Por Juan A. Santamaría (Albacete)
Hace tan sólo dos meses que murió mi marido, la persona con la que compartí más de 30 años de mi vida. Nunca llegamos a casarnos, pero para mí fue y será siempre mi marido. No necesitamos pasar por el juzgado para ratificar nuestro amor, pero con el paso de los días, tras su muerte, me hostigo cada minuto por no haberle concedido el deseo que tantas veces me rogó.No haber salido totalmente del armario durante toda nuestra relación fue, en un principio, un obstáculo que tambaleó en numerosas ocasiones nuestra relación. Nos distanciábamos y volvíamos a unirnos después de cada pelea; después de cada discusión por dos formas opuestas de entender la sexualidad.

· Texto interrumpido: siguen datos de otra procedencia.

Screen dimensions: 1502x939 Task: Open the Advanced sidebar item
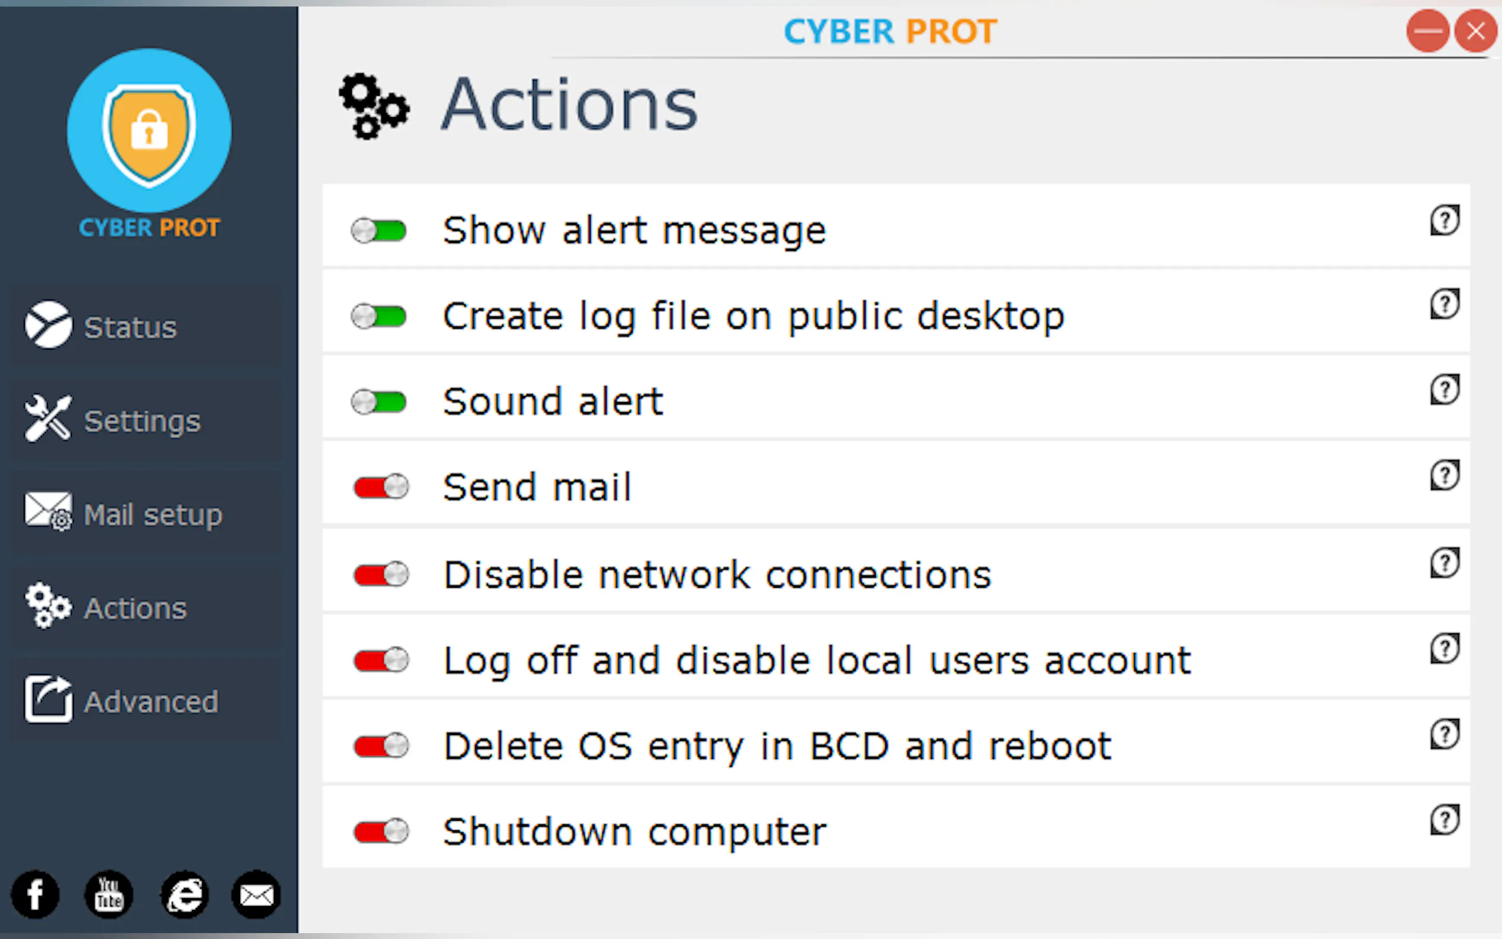pos(149,702)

Él nunca ocultó que era gay, pero en mi caso siempre fue un problema. Con el paso de los años fui dando pequeños pasos e integrándome en un mundo en el que me sentía mejor que en aquellas facetas de mi vida en la que debía aparentar lo que no era.
Yo admiraba la capacidad y el orgullo que exhibía Alberto. Era aparentemente débil, pero era muy fuerte; incluso, hasta con la enfermedad que terminó con su vida después de una batalla en la que me demostró a mí y a todos su valentía y que, hasta el último suspiro, hay que creer ciegamente en uno mismo y en todo lo que somos y nos rodea.
Hace tan sólo dos meses que se fue y aún no me he acostumbrado a estar sin él. Y, aunque viva para siempre con el remordimiento de no haber cumplido su deseo, viviré con la esperanza de que algún día volvamos a encontrarnos y entonces le pediré, en el cielo o donde sea, si quiere casarse conmigo.